Reproduce sin cambios las filas que van desde la línea que contiene "Given: Click the Modificar" hasta el final de las filas, ambos extremos incluidos.

### DATOS PROPORCIONADOS
****************
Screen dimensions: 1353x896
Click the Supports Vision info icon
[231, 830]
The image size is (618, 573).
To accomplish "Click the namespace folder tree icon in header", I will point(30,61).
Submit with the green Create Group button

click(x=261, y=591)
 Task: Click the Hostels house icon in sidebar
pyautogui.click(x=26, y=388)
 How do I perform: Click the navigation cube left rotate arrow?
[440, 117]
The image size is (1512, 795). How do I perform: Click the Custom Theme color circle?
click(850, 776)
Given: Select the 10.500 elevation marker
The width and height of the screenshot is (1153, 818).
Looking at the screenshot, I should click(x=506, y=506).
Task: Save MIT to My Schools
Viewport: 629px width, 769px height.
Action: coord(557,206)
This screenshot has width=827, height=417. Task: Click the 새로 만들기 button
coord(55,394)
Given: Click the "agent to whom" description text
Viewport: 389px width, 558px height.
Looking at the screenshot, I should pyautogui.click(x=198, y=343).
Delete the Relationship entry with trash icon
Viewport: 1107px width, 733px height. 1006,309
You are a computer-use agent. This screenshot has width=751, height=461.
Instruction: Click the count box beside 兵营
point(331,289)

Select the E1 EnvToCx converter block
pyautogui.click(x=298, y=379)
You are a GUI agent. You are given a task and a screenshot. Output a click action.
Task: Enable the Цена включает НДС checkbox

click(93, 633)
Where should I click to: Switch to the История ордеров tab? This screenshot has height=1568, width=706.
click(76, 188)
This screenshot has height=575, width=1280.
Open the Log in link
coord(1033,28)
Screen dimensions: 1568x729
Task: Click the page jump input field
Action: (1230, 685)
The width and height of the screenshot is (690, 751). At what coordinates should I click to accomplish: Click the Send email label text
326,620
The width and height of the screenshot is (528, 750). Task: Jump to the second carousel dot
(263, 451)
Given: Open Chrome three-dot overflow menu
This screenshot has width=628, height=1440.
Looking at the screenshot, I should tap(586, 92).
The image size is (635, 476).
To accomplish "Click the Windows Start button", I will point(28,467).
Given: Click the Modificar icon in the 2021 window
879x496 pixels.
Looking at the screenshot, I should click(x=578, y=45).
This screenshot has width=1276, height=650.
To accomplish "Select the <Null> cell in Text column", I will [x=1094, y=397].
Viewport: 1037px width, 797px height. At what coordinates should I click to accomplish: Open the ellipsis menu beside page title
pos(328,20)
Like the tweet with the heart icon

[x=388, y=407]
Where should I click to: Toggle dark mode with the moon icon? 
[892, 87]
****************
### SOLUCIÓN
Given: Click the Modificar icon in the 2021 window
879x496 pixels.
Looking at the screenshot, I should click(x=578, y=45).
This screenshot has width=1276, height=650.
To accomplish "Select the <Null> cell in Text column", I will [x=1094, y=397].
Viewport: 1037px width, 797px height. At what coordinates should I click to accomplish: Open the ellipsis menu beside page title
pos(328,20)
Like the tweet with the heart icon

[x=388, y=407]
Where should I click to: Toggle dark mode with the moon icon? 
[892, 87]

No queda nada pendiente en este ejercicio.